In the November-December 2018 issue of Foreign Affairs, Secretary of State Pompeo writes, “When considering a future North Korea deal that is superior to JCPOA, we have described our objective as ‘the final, fully verified denuclearization of the Korea peninsula as agreed to by Chairman Kim Jong Un.’ ‘Final’ means there will be no possibility that North Korea will ever restart its weapons of mass destruction and ballistic missile programs. ‘Fully verified’ means there will be stronger verification standards than under the JCPOA, which . . . did not require inspection of Iranian military facilities.” In policy term, Pompeo’s description of FFVD means that North Korea must return to the Non-Proliferation Treaty (NPT) it abandoned in 2003, including the Additional Protocol; and, must allow IAEA inspector access to both declared and undeclared activities. The Secretary’s framework sets an extremely high bar for policy implementation.
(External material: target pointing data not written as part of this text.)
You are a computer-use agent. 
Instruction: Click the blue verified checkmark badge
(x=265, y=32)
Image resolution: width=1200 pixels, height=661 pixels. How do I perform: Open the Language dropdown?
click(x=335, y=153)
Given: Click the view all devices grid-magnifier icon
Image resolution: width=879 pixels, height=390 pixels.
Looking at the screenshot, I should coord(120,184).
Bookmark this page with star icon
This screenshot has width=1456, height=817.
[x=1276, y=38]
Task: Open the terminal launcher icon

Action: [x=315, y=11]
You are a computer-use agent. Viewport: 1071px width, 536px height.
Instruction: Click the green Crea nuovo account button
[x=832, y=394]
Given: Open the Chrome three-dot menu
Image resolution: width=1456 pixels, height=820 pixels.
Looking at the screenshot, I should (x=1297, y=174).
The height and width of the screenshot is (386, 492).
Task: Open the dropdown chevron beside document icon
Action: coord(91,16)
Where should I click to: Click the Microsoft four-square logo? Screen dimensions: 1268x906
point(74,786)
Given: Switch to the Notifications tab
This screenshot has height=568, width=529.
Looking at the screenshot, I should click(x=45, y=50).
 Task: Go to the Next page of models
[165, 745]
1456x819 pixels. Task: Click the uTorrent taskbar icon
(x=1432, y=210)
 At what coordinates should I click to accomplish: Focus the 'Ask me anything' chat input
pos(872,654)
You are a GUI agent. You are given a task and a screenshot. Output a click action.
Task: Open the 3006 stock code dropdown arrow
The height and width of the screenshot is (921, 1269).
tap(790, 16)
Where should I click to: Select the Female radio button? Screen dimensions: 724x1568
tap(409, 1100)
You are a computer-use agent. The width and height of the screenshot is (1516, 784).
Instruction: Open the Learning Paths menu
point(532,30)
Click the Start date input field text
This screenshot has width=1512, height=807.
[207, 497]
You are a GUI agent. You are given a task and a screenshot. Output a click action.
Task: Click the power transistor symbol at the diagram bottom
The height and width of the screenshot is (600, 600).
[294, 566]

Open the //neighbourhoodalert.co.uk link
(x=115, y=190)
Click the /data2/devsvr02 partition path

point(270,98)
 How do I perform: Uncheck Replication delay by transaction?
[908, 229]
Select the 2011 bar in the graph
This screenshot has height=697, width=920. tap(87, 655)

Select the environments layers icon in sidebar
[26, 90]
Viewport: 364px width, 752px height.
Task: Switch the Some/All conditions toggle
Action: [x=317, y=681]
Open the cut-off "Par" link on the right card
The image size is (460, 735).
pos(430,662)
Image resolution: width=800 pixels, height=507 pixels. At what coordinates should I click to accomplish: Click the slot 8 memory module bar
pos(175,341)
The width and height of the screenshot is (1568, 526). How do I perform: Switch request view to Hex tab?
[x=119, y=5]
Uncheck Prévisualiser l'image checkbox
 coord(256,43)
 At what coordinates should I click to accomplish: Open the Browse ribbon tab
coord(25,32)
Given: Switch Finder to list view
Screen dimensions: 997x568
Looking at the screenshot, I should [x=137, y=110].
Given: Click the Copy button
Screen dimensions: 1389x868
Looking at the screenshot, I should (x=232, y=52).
At the same time, President Trump’s June 15, 2018 claim that he has “largely solved” the “most dangerous problem facing the United States…” has served to undercut any return to his former policy of “Maximum Pressure.” In the event of a U.S.-North Korea negotiations stalemate— presently a good bet—any return to “Maximum Pressure” will run fully against trends in South-North Korean engagement.
Conclusion
Present U.S. efforts to denuclearize North Korea do not portend a bright future. Other future outcomes must be considered. Will the Trump Administration, in the end, tolerate a less than optimum, “best that we can get,” outcome? Will the United States accept North Korea as a de facto nuclear state?
These outcomes are very worrisome, for to accept anything less than the final denuclearization of North Korea, as verified by the IAEA, would put at risk stability and security in Northeast Asia and call into question US credibility and commitment to the NPT, one of the pillars of international order. Five months on from the Singapore Summit, the nuclear challenge posed by North Korea is far from resolved. U.S. aspirations are now meeting North Korea reality that will test President Trump’s ambition and Secretary Pompeo’s diplomatic skills.
Dr. James J. Przystup is a Senior Research Fellow at the Center for Strategic Research, Institute for National Strategic Studies, at the National Defense University (NDU). The views expressed in this piece are the author’s own and do not reflect the official policy of NDU, the Department of Defense or the U.S. government.